For those of you who want to set up this environment quickly and start reverse engineer it directly, there’s a treat for you! An ansible playbook is available that will automate the deployment of this sample scenario.
Setting things up
A computer running a Linux distribution. This guide is focused on Fedora 30, however the commands should not change significantly for other Linux distros.
A user with
~ 25 G of free space in your home directory
At least 8GB of RAM
First, let’s install the packages we are going to need:
user@host $ sudo dnf install qemu-kvm libvirt-daemon-qemu libvirt-daemon-kvm libvirt iperf3 virt-install libguestfs-tools-c kernel-tools
You will need to install netperf also if you want to perform the benchmarking. To do so, you can get the one of the packages for your OS. At the moment of writing, you can install the last version executing:
user@host $ sudo dnf install https://raw.githubusercontent.com/rpmsphere/x86_64/master/n/netperf-2.7.0-2.1.x86_64.rpm
You will also need to install it in the guest when the moment comes!
In order to be able to use libvirt, your user must be part of the libvirt group:
user@host $ sudo usermod -a -G libvirt $(whoami)
After modifying the group membership of a user, you might need to log in again for the change to be applied. Also, you’ll need to restart libvirt:
user@host $ sudo systemctl restart libvirtd
Creating a VM
First, download the latest Fedora-Cloud-Base image:
user@host $ sudo wget -O /var/lib/libvirt/images/Fedora-Cloud-Base-30-1.2.x86_64.qcow2 http://fedora.inode.at/releases/30/Cloud/x86_64/images/Fedora-Cloud-Base-30-1.2.x86_64.qcow2
(Note the URL above might change, update it to the latest qcow2 image in http://fedora.inode.at/releases/30/Cloud/x86_64/images/)

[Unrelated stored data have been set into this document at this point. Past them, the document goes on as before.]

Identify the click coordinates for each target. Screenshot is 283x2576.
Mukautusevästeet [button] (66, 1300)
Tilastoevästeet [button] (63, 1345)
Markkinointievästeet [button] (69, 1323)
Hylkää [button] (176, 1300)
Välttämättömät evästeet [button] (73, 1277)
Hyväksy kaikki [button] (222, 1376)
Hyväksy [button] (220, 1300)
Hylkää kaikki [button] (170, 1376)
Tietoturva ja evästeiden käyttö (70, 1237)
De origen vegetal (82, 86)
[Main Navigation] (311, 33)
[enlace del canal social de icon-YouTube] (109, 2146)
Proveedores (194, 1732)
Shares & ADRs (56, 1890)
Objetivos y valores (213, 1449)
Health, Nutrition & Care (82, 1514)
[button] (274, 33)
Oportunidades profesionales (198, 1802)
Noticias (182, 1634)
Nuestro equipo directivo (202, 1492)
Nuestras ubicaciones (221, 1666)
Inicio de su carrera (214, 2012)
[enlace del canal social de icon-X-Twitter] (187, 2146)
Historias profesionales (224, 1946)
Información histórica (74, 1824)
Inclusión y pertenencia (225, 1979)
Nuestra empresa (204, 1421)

This downloads a preinstalled version of Fedora30, ready to run in an OpenStack environment. Since we’re not running OpenStack, we have to clean the image. To do that, first we will make a copy of the image so we can reuse it in the future:
user@host $ sudo qemu-img create -f qcow2 -b /var/lib/libvirt/images/Fedora-Cloud-Base-30-1.2.x86_64.qcow2 /var/lib/libvirt/images//virtio-test1.qcow2 20G
The following libvirt commands can be executed with an unprivileged user (recommended) if we export the following variable:
user@host $ export LIBVIRT_DEFAULT_URI="qemu:///system"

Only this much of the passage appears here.